#### Exercise aim
With pictures excluded, retype exactly every line from the one containing "Back to Homepage (195, 606)" to the end of the records below.

#### Source records
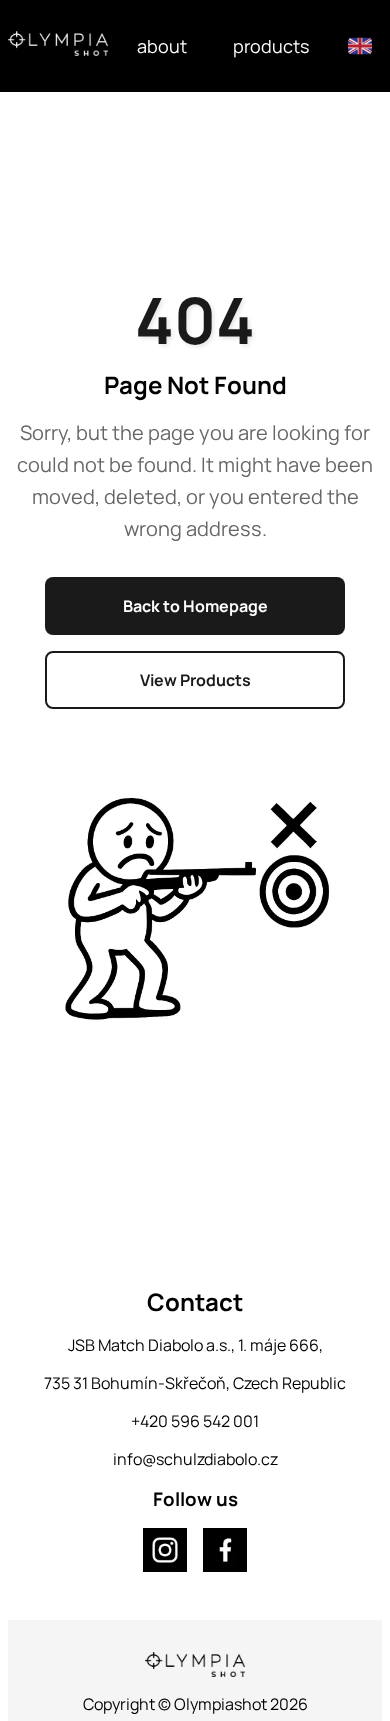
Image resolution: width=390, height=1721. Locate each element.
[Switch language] (360, 46)
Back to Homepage (195, 606)
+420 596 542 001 (195, 1421)
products (271, 46)
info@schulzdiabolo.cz (195, 1459)
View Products (195, 680)
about (162, 46)
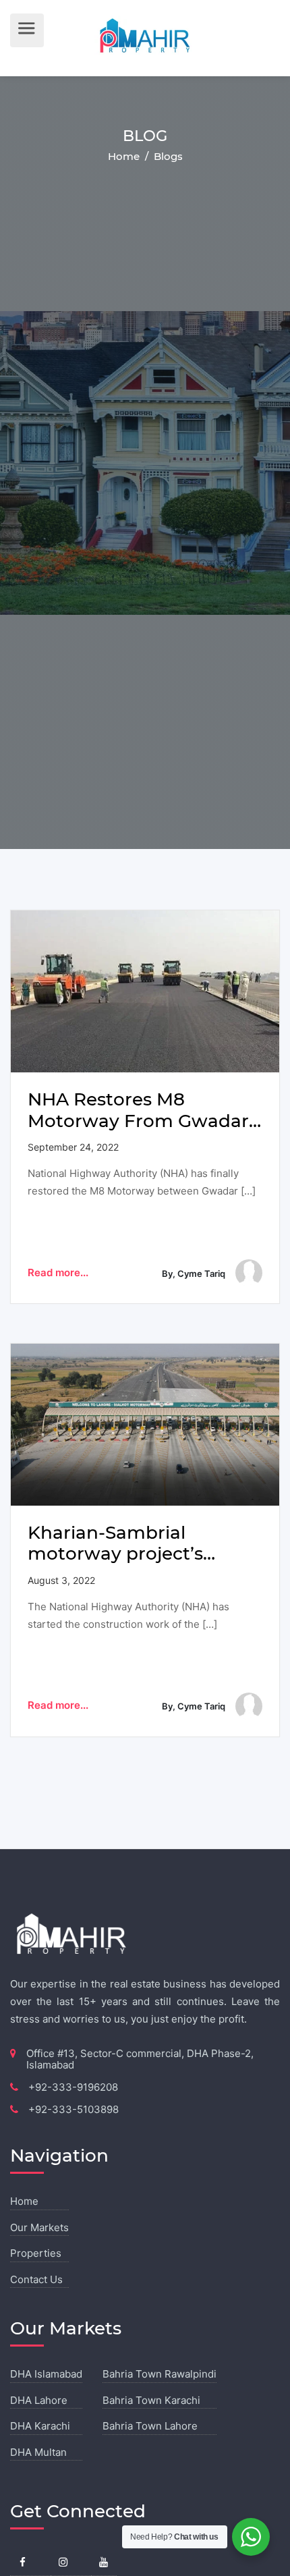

#### Final answer
Back to Homepage (195, 606)
+420 596 542 001 (195, 1421)
products (271, 46)
info@schulzdiabolo.cz (195, 1459)
View Products (195, 680)
about (162, 46)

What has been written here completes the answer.